好奇心の赴くままふにふにと指でつまんだり、先端に爪をたてて緩い力で何度か引っ掻いてやると帝人君の呼気がどんどん荒くなっていった。
「は……う、んっ……」
 肉の付かない薄い胸板を揉むように撫でると無防備にさらけ出された下半身の熱が緩く頭をもたげているのがわかる。それに気を良くしながらいじっているそこに顔を寄せ、ねっとりと舌を這わせた。
「あ、んっ……」
 視界の端に見える、ずっとシーツを掴んでいた手が持ち上がる。すがりついてくるかな、と思ったけどその手はすぐにまたシーツの上に戻ってしまった。
 乳首をなぶりながら様子をうかがうべく視線を上げるととろりととろけそうな目がそこにあった。

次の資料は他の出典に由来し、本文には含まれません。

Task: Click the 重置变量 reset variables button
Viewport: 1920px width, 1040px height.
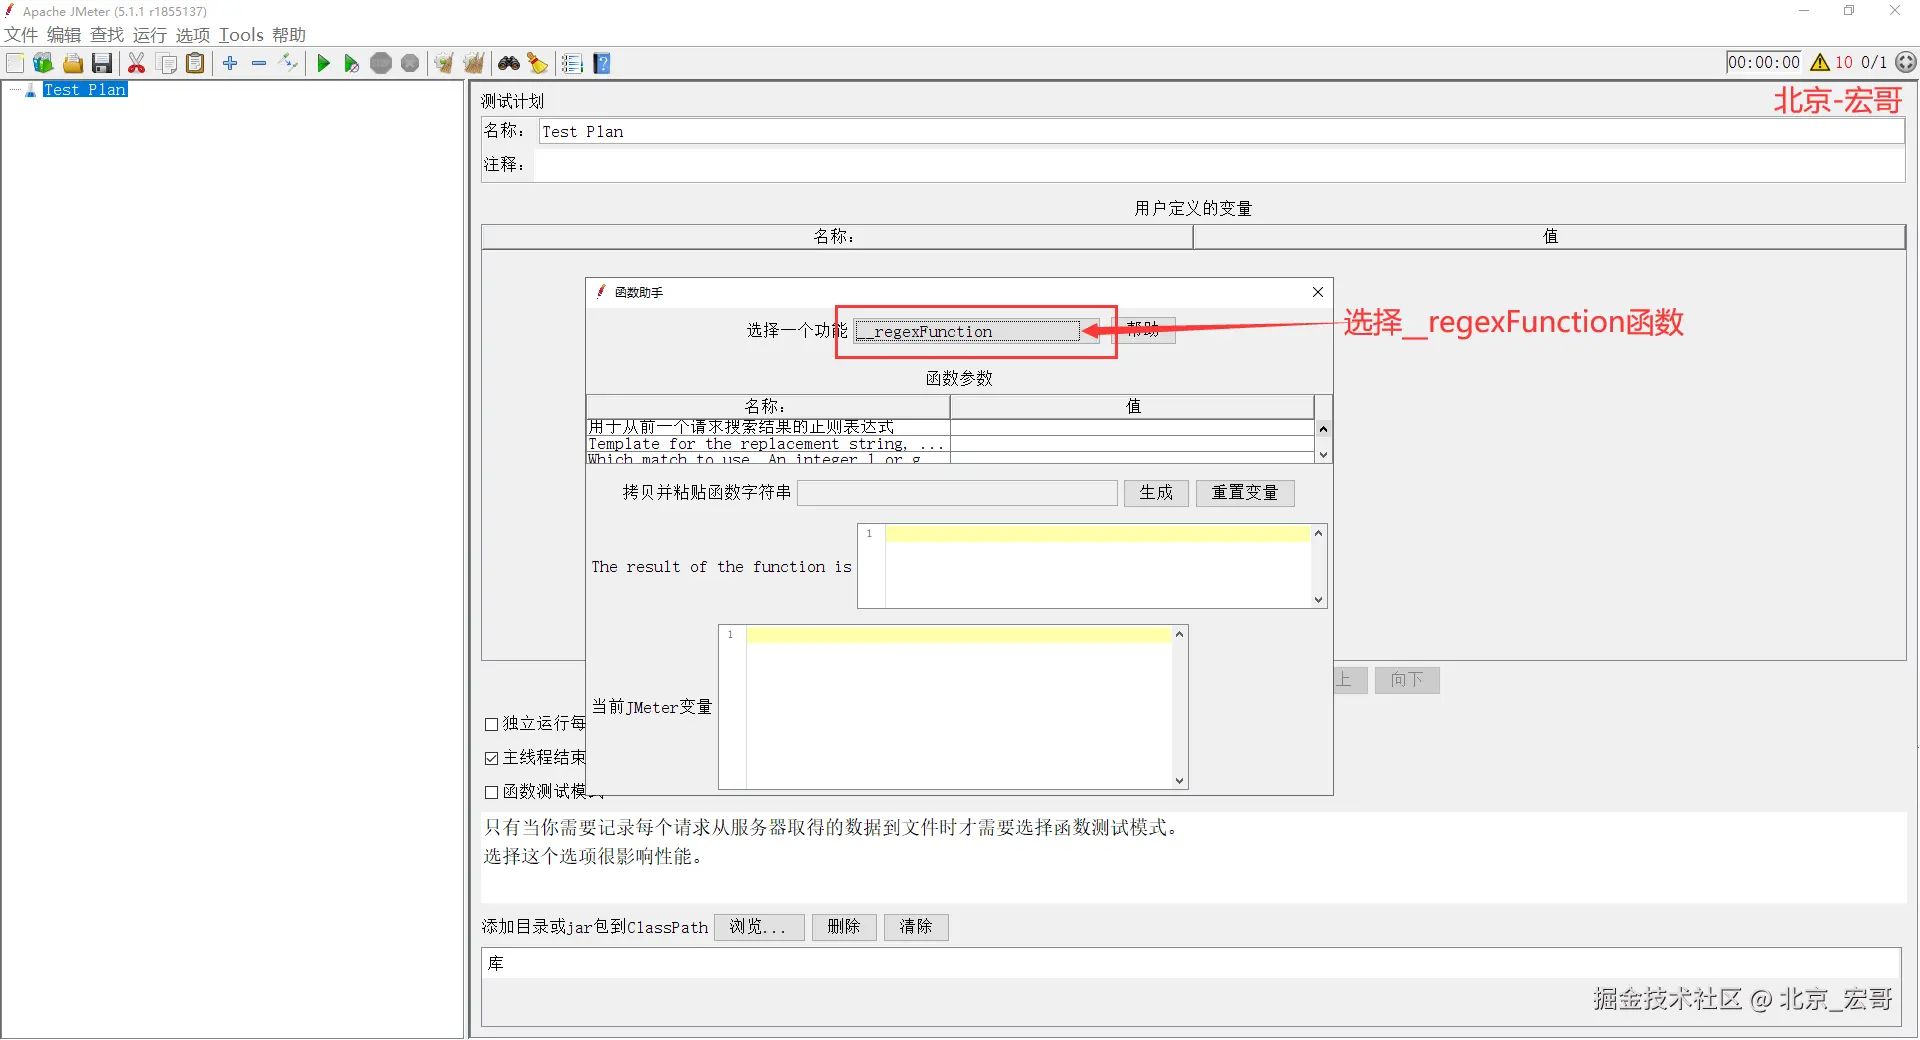Action: 1245,493
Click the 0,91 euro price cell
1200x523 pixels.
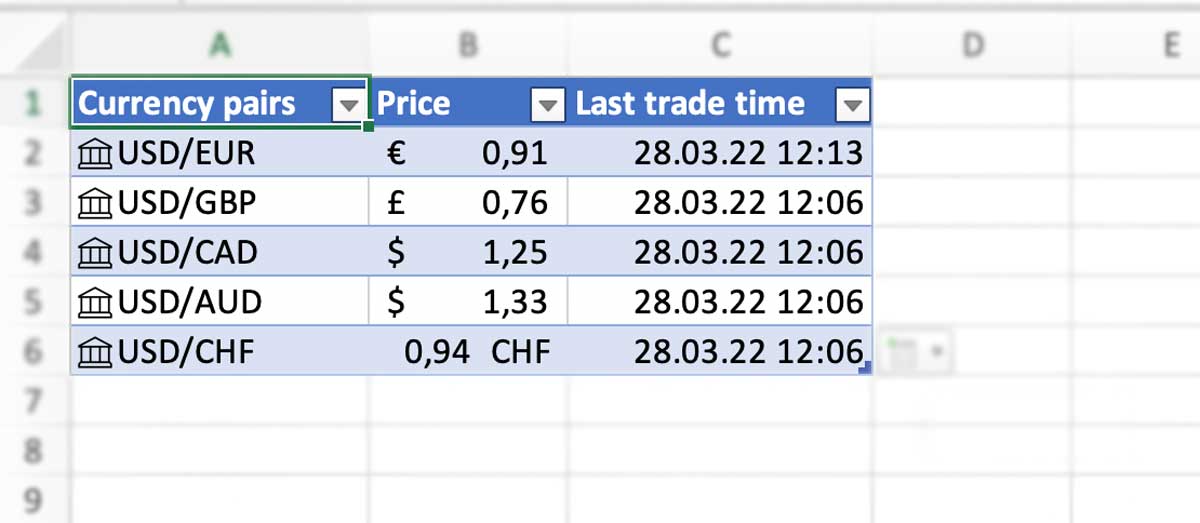pyautogui.click(x=468, y=154)
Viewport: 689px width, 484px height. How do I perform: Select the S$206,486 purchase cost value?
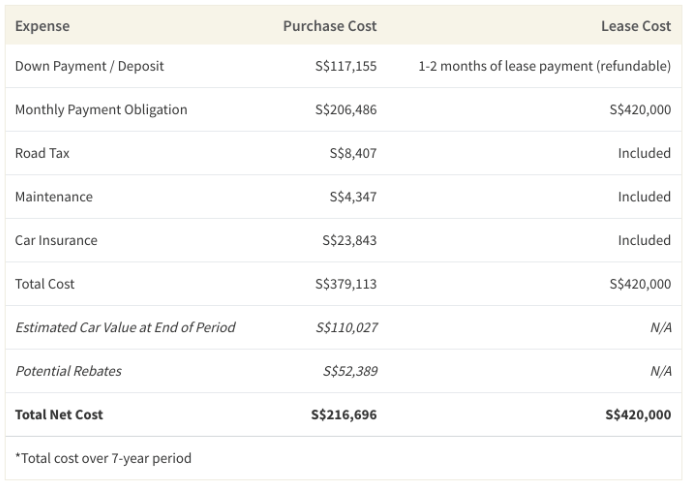[345, 110]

ただ乳首を舐められているだけなのに帝人君は、は、はと荒い呼吸を繰り返し、俺と目が合うと恥じらうようにぎゅう、と瞼を閉じた。
 その初々しい仕草にこくりと無意識に喉が鳴る。たぶん抱けると思うが、あ、これ確実に抱けると意識が変わった。この年頃特有のプライドの高さを持つこの子がただ与えられる快感を享受するしか術がなく、ふるふると震えている姿はそそられるものがある。
 自分から俺の好きなように抱いてくれと言った手前嫌だとか、そういった拒絶はできないのだろうけど何の膨らみもない場所を弄ばれるのは男として気持ちのいいものじゃないのかもしれない。だけど抱かれたいって言ったんだから女の子みたいに扱われても文句は言えないよね。

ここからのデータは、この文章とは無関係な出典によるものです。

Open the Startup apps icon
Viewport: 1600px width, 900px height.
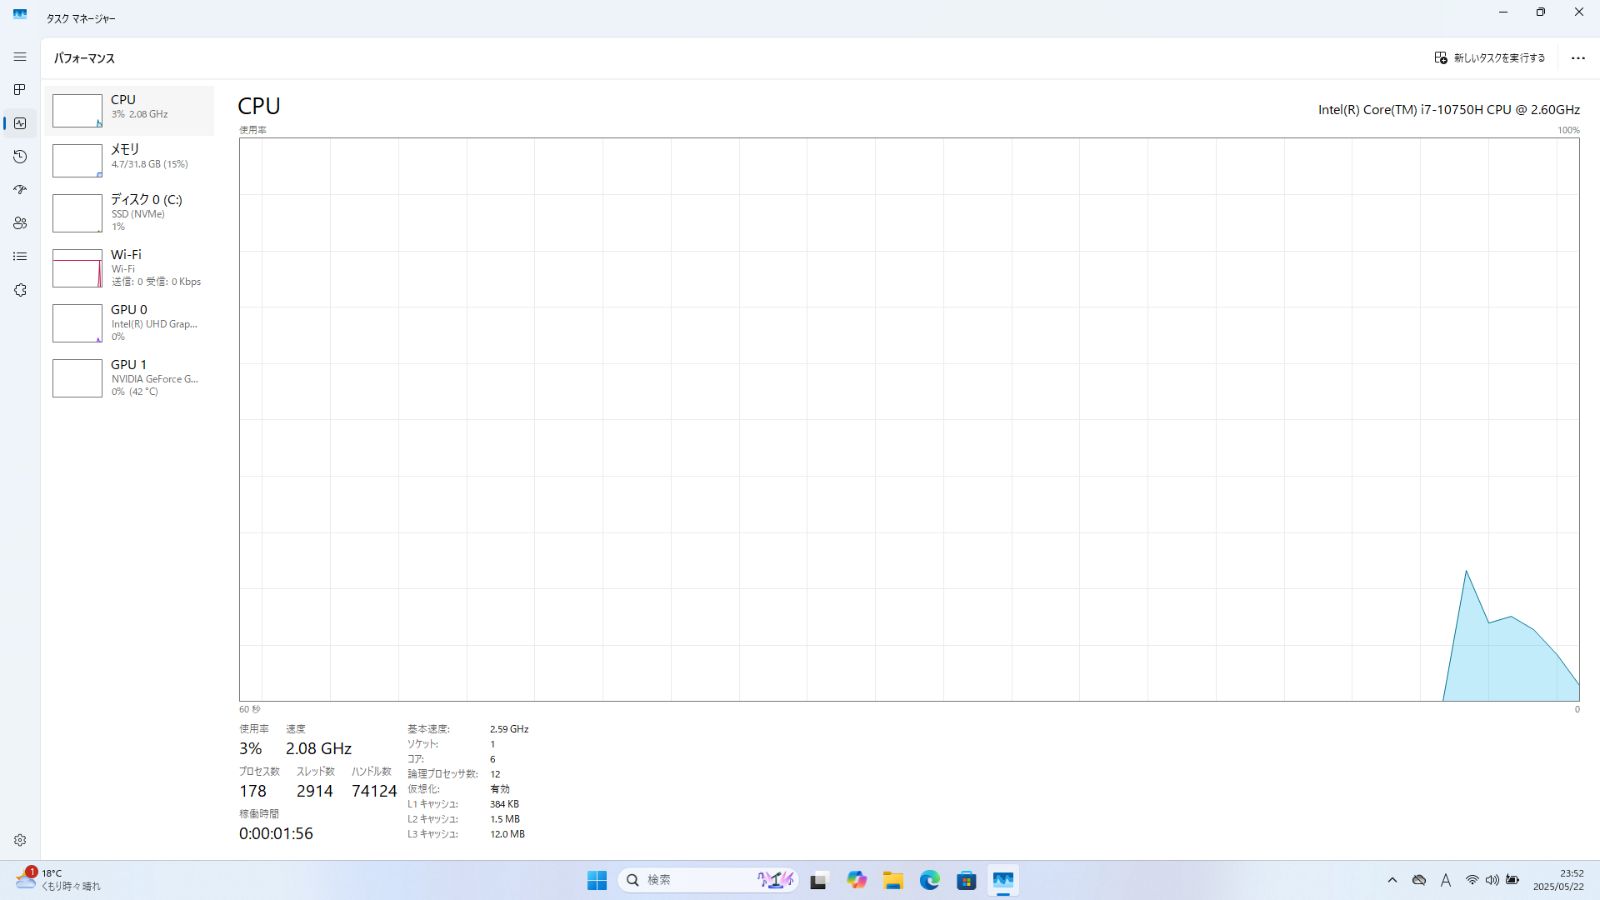click(x=20, y=190)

 胸に這わせていた手に力を込めてベッドに押し倒し、空いたで身体の線を辿りながら口に含んだ突起に歯を立てた。
「ひ、あっ!」
 咄嗟に漏れ出た高い声に帝人君の右手が上がる。もしかして押しのけられるかな、と思った俺の予想に反して帝人君はその挙げた手で自分の口を塞いだ。
「何してるの?」
 舌でとろかすように乳首を舐めながら問いかけてみたけどくぐもった声しか聞こえない。
 おおかた甘ったるい声を出すのが恥ずかしいとか、そういうところだろう。わざとらしい声は萎えるし、かと言って全く声を出さないのも興を削ぐが、こんな風に必死で自分の声を耐えようとする姿は嬌態と表してやってもいいかなと思う。
 く、と喉の奥で笑ってから胸からゆっくりと筋肉を辿るように手を下半身へと滑らせる。薄い腹筋が覆う腹のあたりで一度手を止めてから、くすぐるように臍の穴に指を差し込むとびくりと身体が震えた。そこに舌を差し込んで舐ってやろうかなと思っていると、臨也さん、と震える声が名前を呼んだ。
「あ、の……そ、そういうのは、いい、ので」
 手で口元を覆ったまま、消えそうな声で帝人君は、その先を触ってくれとねだった。
 その言葉に小さく笑みを返し、請われるままに手を先へと滑らせる。
「ここ?」
「あ、んうっ、ん……っ」
 きゅ、と先走りを漏らす性器を握ると一瞬だけ高い声が聞こえて、それをふさぐように帝人君は自分の手で口を押さえ込んだ。声くらい出してもいいのに、と思うが当の本人が出したくないと言うのなら別に無理にさせることはない。
 性器から零れる体液を塗り込めるように擦ってやると細い腰を浮かせ、くぐもってはいるが気持ちの良さそうな声をあげた。ちょっとかわいそうなくらいに勃っているから一度出させてあげたほうがいいかもしれない。こんな些細な刺激だけで気持ちよくなれるなんて若いよねぇ、と呟いた俺の言葉は先端に爪をたてた瞬間射精した帝人君の耳に入ったかどうか怪しい。
「ん、ん……っ」
 搾り取るように根本から擦ってやりながら精液を吐き出させると、くたりと身体が弛緩した。
 俺の手や帝人君の腹に散った白い体液を身体にすり込ませるように撫でてから、さてこれからどうしようかと考えを巡らせる。
 抱いてくれ、と言ったのだからこれで終わりなわけがないだろうし、こちらとしても終わらせる気はないのだけど元々受け入れるようにできてはいない身体にはいろいろと準備をしてやらないといけない。
 風呂場にローションとか、そういったアメニティくらいはあるだろうかと見に行こうとした俺をどう思ったのか、帝人君の指が俺の腕を掴んだ。
「あ……の、これで終わり、には」
 浅い呼吸を繰り返しながらすがるように見つめてくる目に笑いかけてやり、掴んできた手を握る。
「大丈夫、ちゃんと最後までしてあげるよ」
 ちゅ、と音をたてて帝人君の指にキスをすると驚いたように指が震えた。
「そのためにはちゃんと準備しないと……ね?」
「あ…………」
 ちろりと舌で指を舐めあげながらそう言うと帝人君は自分の手を取り戻すように力をこめたので離してやった。目をそらすその顔はあまり明るくない室内でも赤くなっているのだとわかる。
「そう、です、ね……準備しないと」
 そうそう、そのために俺はアメニティで使えそうなものを物色してこないといけないんだよ。
 こんなお願いをされるとわかっていたらもっとそれ用のものを揃えてあげたんだけどね。まさかこんなことになるなんて予想もつかなかったんだからしょうがない。
 アメニティで使えそうなものがなかったらどこかに買いに行かないといけないかな。それはちょっと面倒だけど、ま、それくらいならしてやってもいいかと思えるくらいには帝人君の痴態は悪くなかった。